Katherine McParland, second from left, stands with supporters of A Way Home Kamloops on the ribbon-cutting day for the Safe Suites program.
Image Credit: FACEBOOK / Katherine McParland
February 18, 2020 - 7:00 AM

Dozens of at-risk youth across Kamloops and in Kelowna are getting the help they need to secure a stable future.

In 2019, A Way Home Kamloops helped 71 youth get in stable housing, saw 16 pursue post-secondary education and gave three newborns a stable place to start their lives.

Stats from last year show that almost six dozen youth secured stable housing with the help of the Youth Housing First initiative, the new Safe Suites program, landlord agreements and family mediation.

Katherine McParland, executive director with A Way Home Kamloops, says this year stands out more than most because the youth involved in the programs were able to grow family ties, make advancements on their education, and learn critical life skills.
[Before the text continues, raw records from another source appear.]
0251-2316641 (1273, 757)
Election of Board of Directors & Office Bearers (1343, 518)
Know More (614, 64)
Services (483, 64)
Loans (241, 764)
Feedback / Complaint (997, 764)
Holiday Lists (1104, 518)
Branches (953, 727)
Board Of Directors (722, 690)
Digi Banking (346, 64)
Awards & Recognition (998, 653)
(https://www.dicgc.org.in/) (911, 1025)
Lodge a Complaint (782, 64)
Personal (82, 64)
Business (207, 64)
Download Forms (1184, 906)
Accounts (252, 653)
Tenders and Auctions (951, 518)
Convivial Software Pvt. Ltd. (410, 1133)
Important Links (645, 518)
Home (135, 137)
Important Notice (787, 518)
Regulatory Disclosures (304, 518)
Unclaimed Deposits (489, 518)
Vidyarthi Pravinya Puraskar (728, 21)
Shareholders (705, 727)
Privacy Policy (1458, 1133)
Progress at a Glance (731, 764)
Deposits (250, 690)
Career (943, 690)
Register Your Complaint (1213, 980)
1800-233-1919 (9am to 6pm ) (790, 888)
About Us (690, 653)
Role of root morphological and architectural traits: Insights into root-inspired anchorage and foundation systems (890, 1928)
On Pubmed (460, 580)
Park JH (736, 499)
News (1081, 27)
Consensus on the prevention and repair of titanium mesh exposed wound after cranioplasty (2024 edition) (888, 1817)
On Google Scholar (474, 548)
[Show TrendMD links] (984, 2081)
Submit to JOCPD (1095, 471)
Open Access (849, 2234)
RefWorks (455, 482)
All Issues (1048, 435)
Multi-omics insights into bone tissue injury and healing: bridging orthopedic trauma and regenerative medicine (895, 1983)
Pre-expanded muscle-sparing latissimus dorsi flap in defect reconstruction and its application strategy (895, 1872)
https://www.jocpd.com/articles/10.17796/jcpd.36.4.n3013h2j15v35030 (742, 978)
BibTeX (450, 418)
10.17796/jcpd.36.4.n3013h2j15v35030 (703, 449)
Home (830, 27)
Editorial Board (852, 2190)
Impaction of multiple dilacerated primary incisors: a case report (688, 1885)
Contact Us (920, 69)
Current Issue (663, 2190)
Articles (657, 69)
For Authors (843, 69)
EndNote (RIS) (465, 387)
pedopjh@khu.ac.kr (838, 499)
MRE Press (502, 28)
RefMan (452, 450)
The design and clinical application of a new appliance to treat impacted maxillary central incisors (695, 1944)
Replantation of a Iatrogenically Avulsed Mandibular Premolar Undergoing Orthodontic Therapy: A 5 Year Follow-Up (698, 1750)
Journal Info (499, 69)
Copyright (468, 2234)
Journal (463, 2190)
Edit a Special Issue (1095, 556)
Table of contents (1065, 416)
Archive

A Way Home launched Youth Housing First in 2015, and at that time there were only a couple of units. The organization works with local landlords to take partial accountability for the youth seeking housing, and the youth have the opportunity to carry on the lease at the end of the agreement. Currently, there are 18 units across the city, and McParland is hoping to add more.

“We provided program housing, so that would be our scattered housing (Youth Housing First) program to 32 youth and four children and we also had three babies born in our housing this year, which is awesome," she said. "That actually helps the next generation, because you can keep mom and baby together and prevent that child from going into care, and that creates that attachment which helps create healthy families for the future.”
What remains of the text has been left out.